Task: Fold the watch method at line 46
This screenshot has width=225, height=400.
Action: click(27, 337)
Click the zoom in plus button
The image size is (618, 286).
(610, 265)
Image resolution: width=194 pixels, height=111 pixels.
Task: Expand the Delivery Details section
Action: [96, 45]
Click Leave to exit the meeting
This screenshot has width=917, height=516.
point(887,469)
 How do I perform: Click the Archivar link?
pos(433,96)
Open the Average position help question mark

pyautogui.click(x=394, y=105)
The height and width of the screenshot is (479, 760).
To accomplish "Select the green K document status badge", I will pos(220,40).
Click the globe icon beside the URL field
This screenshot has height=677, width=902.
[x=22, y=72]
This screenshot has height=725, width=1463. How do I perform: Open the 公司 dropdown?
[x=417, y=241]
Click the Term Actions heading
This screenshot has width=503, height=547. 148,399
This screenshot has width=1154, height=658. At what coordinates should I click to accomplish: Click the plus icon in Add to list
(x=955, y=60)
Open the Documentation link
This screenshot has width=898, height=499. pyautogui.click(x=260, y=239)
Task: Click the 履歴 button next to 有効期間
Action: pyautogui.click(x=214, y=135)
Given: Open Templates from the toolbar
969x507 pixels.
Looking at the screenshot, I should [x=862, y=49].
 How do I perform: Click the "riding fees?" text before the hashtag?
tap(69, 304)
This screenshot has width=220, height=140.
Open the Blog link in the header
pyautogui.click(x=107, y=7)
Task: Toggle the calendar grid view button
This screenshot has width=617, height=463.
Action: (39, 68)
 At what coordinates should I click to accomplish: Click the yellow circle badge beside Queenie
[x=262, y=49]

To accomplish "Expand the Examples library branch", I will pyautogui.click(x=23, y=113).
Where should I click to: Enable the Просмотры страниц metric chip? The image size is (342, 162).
--------
What is being asked: Each entry above must be set down again without alteration.

Exercise output:
Task: Fold the watch method at line 46
This screenshot has width=225, height=400.
Action: click(27, 337)
Click the zoom in plus button
The image size is (618, 286).
(610, 265)
Image resolution: width=194 pixels, height=111 pixels.
Task: Expand the Delivery Details section
Action: [96, 45]
Click Leave to exit the meeting
This screenshot has width=917, height=516.
point(887,469)
 How do I perform: Click the Archivar link?
pos(433,96)
Open the Average position help question mark

pyautogui.click(x=394, y=105)
The height and width of the screenshot is (479, 760).
To accomplish "Select the green K document status badge", I will pos(220,40).
Click the globe icon beside the URL field
This screenshot has height=677, width=902.
[x=22, y=72]
This screenshot has height=725, width=1463. How do I perform: Open the 公司 dropdown?
[x=417, y=241]
Click the Term Actions heading
This screenshot has width=503, height=547. 148,399
This screenshot has width=1154, height=658. At what coordinates should I click to accomplish: Click the plus icon in Add to list
(x=955, y=60)
Open the Documentation link
This screenshot has width=898, height=499. pyautogui.click(x=260, y=239)
Task: Click the 履歴 button next to 有効期間
Action: pyautogui.click(x=214, y=135)
Given: Open Templates from the toolbar
969x507 pixels.
Looking at the screenshot, I should [x=862, y=49].
 How do I perform: Click the "riding fees?" text before the hashtag?
tap(69, 304)
This screenshot has width=220, height=140.
Open the Blog link in the header
pyautogui.click(x=107, y=7)
Task: Toggle the calendar grid view button
This screenshot has width=617, height=463.
Action: (39, 68)
 At what coordinates should I click to accomplish: Click the yellow circle badge beside Queenie
[x=262, y=49]

To accomplish "Expand the Examples library branch", I will pyautogui.click(x=23, y=113).
Where should I click to: Enable the Просмотры страниц metric chip? The image size is (342, 162).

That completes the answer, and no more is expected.